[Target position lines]
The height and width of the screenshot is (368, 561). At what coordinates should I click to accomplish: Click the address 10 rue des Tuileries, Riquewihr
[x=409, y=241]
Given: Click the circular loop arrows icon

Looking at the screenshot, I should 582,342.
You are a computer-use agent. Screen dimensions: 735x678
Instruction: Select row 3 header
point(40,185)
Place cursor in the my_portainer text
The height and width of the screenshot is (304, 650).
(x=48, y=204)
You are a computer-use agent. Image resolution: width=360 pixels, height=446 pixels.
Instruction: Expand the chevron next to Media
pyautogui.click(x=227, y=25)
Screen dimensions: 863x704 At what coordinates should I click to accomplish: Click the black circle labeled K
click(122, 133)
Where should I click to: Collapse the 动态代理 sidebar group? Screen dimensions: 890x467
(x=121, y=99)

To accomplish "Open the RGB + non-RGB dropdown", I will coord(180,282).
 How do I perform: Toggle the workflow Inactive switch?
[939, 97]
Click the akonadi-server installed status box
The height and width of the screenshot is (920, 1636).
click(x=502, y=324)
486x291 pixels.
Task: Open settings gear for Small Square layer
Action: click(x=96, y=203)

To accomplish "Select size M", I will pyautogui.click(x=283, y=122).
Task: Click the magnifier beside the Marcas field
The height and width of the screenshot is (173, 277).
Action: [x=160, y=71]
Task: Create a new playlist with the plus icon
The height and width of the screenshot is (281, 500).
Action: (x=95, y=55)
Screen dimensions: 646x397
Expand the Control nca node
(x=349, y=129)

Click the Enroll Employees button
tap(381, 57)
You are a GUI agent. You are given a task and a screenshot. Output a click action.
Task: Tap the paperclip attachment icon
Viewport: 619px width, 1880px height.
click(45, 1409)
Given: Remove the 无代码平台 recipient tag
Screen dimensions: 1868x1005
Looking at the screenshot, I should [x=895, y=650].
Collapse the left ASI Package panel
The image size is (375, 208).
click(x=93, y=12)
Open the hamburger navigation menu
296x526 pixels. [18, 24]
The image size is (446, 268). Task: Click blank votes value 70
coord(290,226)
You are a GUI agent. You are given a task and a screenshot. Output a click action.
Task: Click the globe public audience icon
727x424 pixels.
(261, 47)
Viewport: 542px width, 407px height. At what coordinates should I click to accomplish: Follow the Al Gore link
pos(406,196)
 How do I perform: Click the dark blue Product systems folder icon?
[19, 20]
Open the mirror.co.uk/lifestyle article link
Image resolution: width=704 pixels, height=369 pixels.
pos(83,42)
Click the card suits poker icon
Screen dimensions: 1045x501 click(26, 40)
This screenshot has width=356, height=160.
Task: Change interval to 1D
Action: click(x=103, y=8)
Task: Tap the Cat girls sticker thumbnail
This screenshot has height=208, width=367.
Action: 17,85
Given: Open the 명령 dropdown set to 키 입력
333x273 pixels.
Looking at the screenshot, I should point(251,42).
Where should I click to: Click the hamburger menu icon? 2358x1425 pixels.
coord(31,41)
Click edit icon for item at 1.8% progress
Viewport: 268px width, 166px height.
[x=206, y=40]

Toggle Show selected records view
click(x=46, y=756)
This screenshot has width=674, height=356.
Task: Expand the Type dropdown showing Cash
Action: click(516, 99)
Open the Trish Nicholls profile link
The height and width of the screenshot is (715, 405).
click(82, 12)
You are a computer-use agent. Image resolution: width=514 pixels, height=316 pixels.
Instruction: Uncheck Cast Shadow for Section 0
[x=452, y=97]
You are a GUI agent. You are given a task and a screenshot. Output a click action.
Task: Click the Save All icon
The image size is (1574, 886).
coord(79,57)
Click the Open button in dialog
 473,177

-- Job --
Reproduce the lines above verbatim.

-- Correct result --
The height and width of the screenshot is (368, 561). At what coordinates should I click to accomplish: Click the address 10 rue des Tuileries, Riquewihr
[x=409, y=241]
Given: Click the circular loop arrows icon

Looking at the screenshot, I should 582,342.
You are a computer-use agent. Screen dimensions: 735x678
Instruction: Select row 3 header
point(40,185)
Place cursor in the my_portainer text
The height and width of the screenshot is (304, 650).
(x=48, y=204)
You are a computer-use agent. Image resolution: width=360 pixels, height=446 pixels.
Instruction: Expand the chevron next to Media
pyautogui.click(x=227, y=25)
Screen dimensions: 863x704 At what coordinates should I click to accomplish: Click the black circle labeled K
click(122, 133)
Where should I click to: Collapse the 动态代理 sidebar group? Screen dimensions: 890x467
(x=121, y=99)

To accomplish "Open the RGB + non-RGB dropdown", I will coord(180,282).
 How do I perform: Toggle the workflow Inactive switch?
[939, 97]
Click the akonadi-server installed status box
The height and width of the screenshot is (920, 1636).
click(x=502, y=324)
486x291 pixels.
Task: Open settings gear for Small Square layer
Action: click(x=96, y=203)

To accomplish "Select size M", I will pyautogui.click(x=283, y=122).
Task: Click the magnifier beside the Marcas field
The height and width of the screenshot is (173, 277).
Action: [x=160, y=71]
Task: Create a new playlist with the plus icon
The height and width of the screenshot is (281, 500).
Action: (x=95, y=55)
Screen dimensions: 646x397
Expand the Control nca node
(x=349, y=129)

Click the Enroll Employees button
tap(381, 57)
You are a GUI agent. You are given a task and a screenshot. Output a click action.
Task: Tap the paperclip attachment icon
Viewport: 619px width, 1880px height.
click(45, 1409)
Given: Remove the 无代码平台 recipient tag
Screen dimensions: 1868x1005
Looking at the screenshot, I should [x=895, y=650].
Collapse the left ASI Package panel
The image size is (375, 208).
click(x=93, y=12)
Open the hamburger navigation menu
296x526 pixels. [18, 24]
The image size is (446, 268). Task: Click blank votes value 70
coord(290,226)
You are a GUI agent. You are given a task and a screenshot. Output a click action.
Task: Click the globe public audience icon
727x424 pixels.
(261, 47)
Viewport: 542px width, 407px height. At what coordinates should I click to accomplish: Follow the Al Gore link
pos(406,196)
 How do I perform: Click the dark blue Product systems folder icon?
[19, 20]
Open the mirror.co.uk/lifestyle article link
Image resolution: width=704 pixels, height=369 pixels.
pos(83,42)
Click the card suits poker icon
Screen dimensions: 1045x501 click(26, 40)
This screenshot has width=356, height=160.
Task: Change interval to 1D
Action: click(x=103, y=8)
Task: Tap the Cat girls sticker thumbnail
This screenshot has height=208, width=367.
Action: 17,85
Given: Open the 명령 dropdown set to 키 입력
333x273 pixels.
Looking at the screenshot, I should point(251,42).
Where should I click to: Click the hamburger menu icon? 2358x1425 pixels.
coord(31,41)
Click edit icon for item at 1.8% progress
Viewport: 268px width, 166px height.
[x=206, y=40]

Toggle Show selected records view
click(x=46, y=756)
This screenshot has width=674, height=356.
Task: Expand the Type dropdown showing Cash
Action: click(516, 99)
Open the Trish Nicholls profile link
The height and width of the screenshot is (715, 405).
click(82, 12)
You are a computer-use agent. Image resolution: width=514 pixels, height=316 pixels.
Instruction: Uncheck Cast Shadow for Section 0
[x=452, y=97]
You are a GUI agent. You are given a task and a screenshot. Output a click action.
Task: Click the Save All icon
The image size is (1574, 886).
coord(79,57)
Click the Open button in dialog
 473,177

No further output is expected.